Reckless
“It suits you.”
For a few minutes they walked on in companionable silence, Tracy leaning into Frank like a sapling bending in the wind. Then Tracy said, “You know, I don’t think I’ve ever properly thanked you.”
“For what?”
Tracy laughed. “For saving my life that day. If you hadn’t showed up . . . if you hadn’t shot Cameron . . .”
“Yes, well,” Frank Dorrien said gruffly. “I should never have allowed things to get that far in the first place. We should never have lost track of you.”
“Jeff should never have lost track of me, you mean,” Tracy said archly.
“No, no,” said Frank. “I can’t have that. I was team leader. The buck stopped with me.”
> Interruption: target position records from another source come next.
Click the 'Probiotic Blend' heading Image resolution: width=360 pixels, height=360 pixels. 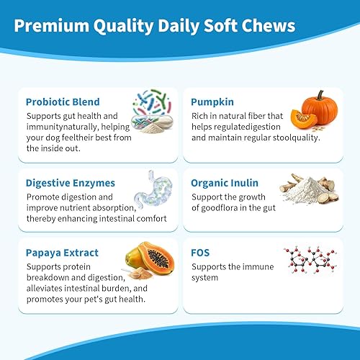(x=63, y=102)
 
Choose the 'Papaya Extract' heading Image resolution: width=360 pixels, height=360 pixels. (x=62, y=253)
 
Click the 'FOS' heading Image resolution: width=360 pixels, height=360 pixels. (x=202, y=253)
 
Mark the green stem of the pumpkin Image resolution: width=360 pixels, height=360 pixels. (x=314, y=91)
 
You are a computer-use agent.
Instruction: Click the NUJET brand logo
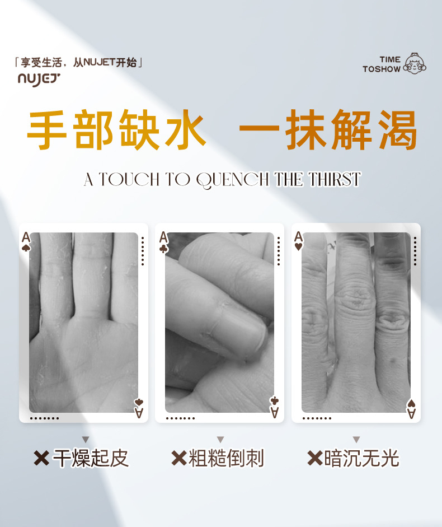click(x=39, y=80)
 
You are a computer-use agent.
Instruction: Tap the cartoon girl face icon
click(x=415, y=63)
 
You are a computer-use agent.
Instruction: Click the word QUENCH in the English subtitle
click(x=232, y=180)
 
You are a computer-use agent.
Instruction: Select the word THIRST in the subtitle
click(x=335, y=179)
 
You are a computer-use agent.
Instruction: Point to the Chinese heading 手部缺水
click(x=116, y=129)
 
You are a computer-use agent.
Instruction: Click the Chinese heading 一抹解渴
click(x=328, y=129)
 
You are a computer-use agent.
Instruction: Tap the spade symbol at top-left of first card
click(x=26, y=248)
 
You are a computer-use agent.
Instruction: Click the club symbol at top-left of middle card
click(x=163, y=249)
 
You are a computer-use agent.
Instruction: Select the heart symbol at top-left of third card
click(x=298, y=247)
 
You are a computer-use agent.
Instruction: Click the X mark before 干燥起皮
click(x=41, y=459)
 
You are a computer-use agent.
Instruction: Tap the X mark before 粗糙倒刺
click(x=179, y=459)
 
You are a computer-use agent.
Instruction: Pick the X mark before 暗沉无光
click(x=314, y=459)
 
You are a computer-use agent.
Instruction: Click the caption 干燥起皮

Tracy thought, He’s so British. So clipped and reserved. Heaven forbid he show any emotion, or take any credit for his own heroism.
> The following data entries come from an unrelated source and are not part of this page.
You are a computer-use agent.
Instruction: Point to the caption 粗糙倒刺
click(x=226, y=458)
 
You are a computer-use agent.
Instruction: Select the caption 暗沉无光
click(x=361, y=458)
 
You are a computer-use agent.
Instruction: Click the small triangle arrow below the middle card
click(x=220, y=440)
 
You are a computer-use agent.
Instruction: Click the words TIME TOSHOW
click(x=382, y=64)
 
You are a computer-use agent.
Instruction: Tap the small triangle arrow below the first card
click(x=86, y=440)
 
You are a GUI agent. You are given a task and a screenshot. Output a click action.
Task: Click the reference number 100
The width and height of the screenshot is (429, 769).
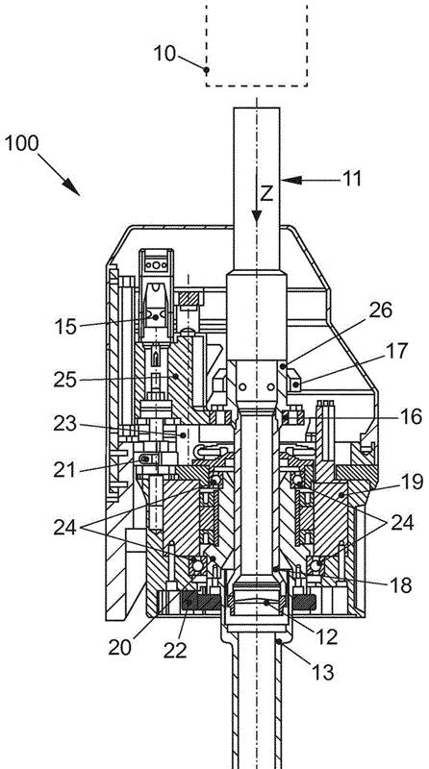tap(21, 143)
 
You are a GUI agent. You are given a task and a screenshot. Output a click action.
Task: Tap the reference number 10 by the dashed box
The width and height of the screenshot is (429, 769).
tap(164, 54)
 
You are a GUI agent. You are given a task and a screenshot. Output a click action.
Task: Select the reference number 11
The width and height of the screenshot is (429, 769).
tap(351, 179)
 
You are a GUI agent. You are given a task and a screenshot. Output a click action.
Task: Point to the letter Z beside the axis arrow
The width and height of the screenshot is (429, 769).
tap(266, 194)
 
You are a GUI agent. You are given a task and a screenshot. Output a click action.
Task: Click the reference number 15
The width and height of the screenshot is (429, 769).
tap(65, 327)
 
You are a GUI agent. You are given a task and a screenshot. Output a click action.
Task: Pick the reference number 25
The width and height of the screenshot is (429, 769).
tap(65, 380)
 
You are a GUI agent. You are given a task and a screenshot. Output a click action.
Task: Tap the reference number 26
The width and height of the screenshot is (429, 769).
tap(380, 310)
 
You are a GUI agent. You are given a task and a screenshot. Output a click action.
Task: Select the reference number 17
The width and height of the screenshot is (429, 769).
tap(396, 351)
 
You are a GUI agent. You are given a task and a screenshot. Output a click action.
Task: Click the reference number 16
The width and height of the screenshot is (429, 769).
tap(411, 417)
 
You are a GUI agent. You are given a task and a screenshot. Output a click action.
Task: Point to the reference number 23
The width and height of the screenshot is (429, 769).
tap(65, 424)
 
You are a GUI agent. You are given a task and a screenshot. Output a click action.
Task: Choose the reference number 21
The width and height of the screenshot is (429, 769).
tap(64, 470)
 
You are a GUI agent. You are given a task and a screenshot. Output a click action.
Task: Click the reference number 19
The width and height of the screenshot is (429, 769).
tap(412, 483)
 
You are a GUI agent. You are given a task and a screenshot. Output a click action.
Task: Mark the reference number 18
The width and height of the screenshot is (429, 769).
tap(400, 585)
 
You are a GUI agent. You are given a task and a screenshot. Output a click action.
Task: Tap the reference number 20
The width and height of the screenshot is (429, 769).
tap(120, 648)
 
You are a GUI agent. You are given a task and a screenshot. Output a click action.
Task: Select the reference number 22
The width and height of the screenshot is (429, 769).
tap(175, 651)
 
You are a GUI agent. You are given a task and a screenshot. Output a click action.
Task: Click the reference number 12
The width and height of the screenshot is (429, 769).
tap(326, 637)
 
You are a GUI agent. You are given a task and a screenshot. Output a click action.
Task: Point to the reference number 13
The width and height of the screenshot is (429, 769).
tap(323, 672)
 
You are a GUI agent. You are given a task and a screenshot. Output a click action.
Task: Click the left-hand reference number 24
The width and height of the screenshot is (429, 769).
tap(65, 528)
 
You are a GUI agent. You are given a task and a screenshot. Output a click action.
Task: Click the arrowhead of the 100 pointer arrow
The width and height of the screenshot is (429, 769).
tap(72, 187)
They’d reached the top of the hill now. Frank led them to an empty bench so that Tracy could get her breath back.
“I take it you’ve seen this?”
He handed her a copy of today’s Times.
“No!” Tracy took it delightedly. “I mean I’ve read the piece online, obviously. But I haven’t seen a hard copy. All the newsagents I passed on the way here had sold out.”
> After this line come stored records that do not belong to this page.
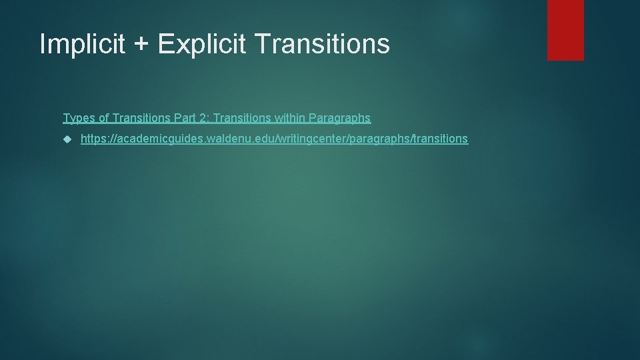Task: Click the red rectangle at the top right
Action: pyautogui.click(x=565, y=29)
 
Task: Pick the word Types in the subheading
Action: pyautogui.click(x=77, y=118)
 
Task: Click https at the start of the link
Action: pyautogui.click(x=93, y=139)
No one had been more astonished than Tracy to learn that Hunter Drexel was still alive—that he’d survived Cameron’s point-blank bullet that night at the villa. After all, she had watched Hunter go down with her own eyes, seen his empty gaze. Had anybody asked her, Tracy would have sworn on oath that Hunter was dead. But apparently he’d been wearing body armor underneath his clothes during dinner. Ironically to protect himself from her, not Cameron Crewe. But it had saved his life just the same.
Tracy was relieved to learn Drexel was alive. But she still had mixed feelings about him, and about where his loyalties really lay. He’d refused to tell MI6 anything about Kate Evans location, and seemed determined that she should evade justice for the murder of Bob Daley—supposedly his friend—as well as for the other Group 99 cyberattacks she organized. And though he hadn’t been involved in Sally Faiers’s death, or Hélène Faubourg’s, to Tracy’s mind he’d bounced back from both these tragic events in a manner that did not endear him, nor engender trust.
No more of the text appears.